Pero seguramente si alguien le recordara estos pequeños detalles al general-presidente, él podría pensar –como lord Keynes– que en el largo plazo todos estaremos muertos, particularmente si tenemos en cuenta que Raúl Castro no es un boy scout abriéndose paso en la vida sino un enérgico anciano que transita su octava década de existencia. Y por ello se podría sospechar que los nuevos dirigentes de la sucesión posfidelista estarían haciendo la mala política, justamente aquella que minimiza las oportunidades e incrementa las desventajas. Oportunidades perdidas que, como las palabras pronunciadas, según el proverbio chino, nunca regresan.

¿Cambiando lo imprescindible para que todo siga igual?

Con un escenario interno y externo coyunturalmente favorable, sin oposición ni presiones sociales significativas, con el problema de la unidad resuelto, la elite política ha podido colocar en el centro de su agenda el objetivo al que toda elite aspira: la conservación de su entramado de poder y su propia reproducción como actor sociopolítico.

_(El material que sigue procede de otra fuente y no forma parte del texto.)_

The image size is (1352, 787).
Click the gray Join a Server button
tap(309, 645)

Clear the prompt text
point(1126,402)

Tras cinco décadas en el poder, la elite política producida por la revolución tiene poco que ver con los orígenes ideológicos u organizativos de sus integrantes. Una parte considerable de los dirigentes que fundaron el PCC ya no está en pie (en sentido literal) y es frecuente ver sus nombres estampados en los parcos obituarios del periódico Granma. En cambio, muchos de los actuales dirigentes eran niños o ni siquiera habían nacido cuando Fidel Castro inflamó los corazones de los cubanos con su entrada triunfal en La Habana.

Por otra parte, en un sistema político cerrado es muy difícil distinguir fracciones y tendencias, toda vez que existe un solo discurso con pocas variantes y una mala prensa que lo recoge. A partir de la escasa información empírica disponible, podríamos identificar tres sectores en la elite política:

– El primero, y sin lugar a dudas el dominante, es el que reúne a la mayoría de las figuras históricas que aún quedan, y que tiene a las Fuerzas Armadas como principal soporte institucional. Es partidario de una apertura económica con total control político, pero es previsible que pueda aceptar cierto grado de pragmatismo. Su figura clave es el propio Raúl Castro.

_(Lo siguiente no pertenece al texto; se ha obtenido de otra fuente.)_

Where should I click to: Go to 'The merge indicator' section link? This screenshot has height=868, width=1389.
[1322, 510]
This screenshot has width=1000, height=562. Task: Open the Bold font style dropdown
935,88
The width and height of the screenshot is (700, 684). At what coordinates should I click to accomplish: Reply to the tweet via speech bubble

– El segundo sector, más aperturista, está integrado por políticos más jóvenes que podrían coquetear con una mayor flexibilización política y que mantienen los contactos latinoamericanos, en particular con Venezuela. Este sector tendría mayor arraigo en las instituciones económicas estatales y en los mandos provinciales. La figura clave es el vicepresidente Carlos Lage, aunque también se ubicaría aquí al poco elegante canciller Felipe Pérez Roque y al ministro de Cultura y miembro del Buró Político del PCC Abel Prieto.

– El tercer sector, más conservador, se inclinaría por una reforma económica acotada por una visión muy dogmática de la política. Su principal figura es el vicepresidente José Ramón Machado Ventura, cuyos cotos privilegiados radican en el aparato del PCC.

Como puede observarse, las diferentes fracciones de la elite coinciden fundamentalmente en la idea de que es necesario realizar cambios económicos que faciliten la reproducción ampliada de la base material del sistema y de su propio proyecto de poder. Y todos sus integrantes y tendencias –tecnócratas, militares, duros a la vieja usanza, protoliberales– saben que, para lograrlo, es necesario abrir un mayor espacio al mercado y a la actividad privada y, por esta vía, cooptar al sector tecnocrático-empresarial emergente. De igual manera, todos coinciden en la idea de que no hay espacio en la agenda para cambios políticos relevantes, excepto los imprescindibles para que los nuevos actores de una economía descentralizada puedan comunicarse entre ellos y con la clase política.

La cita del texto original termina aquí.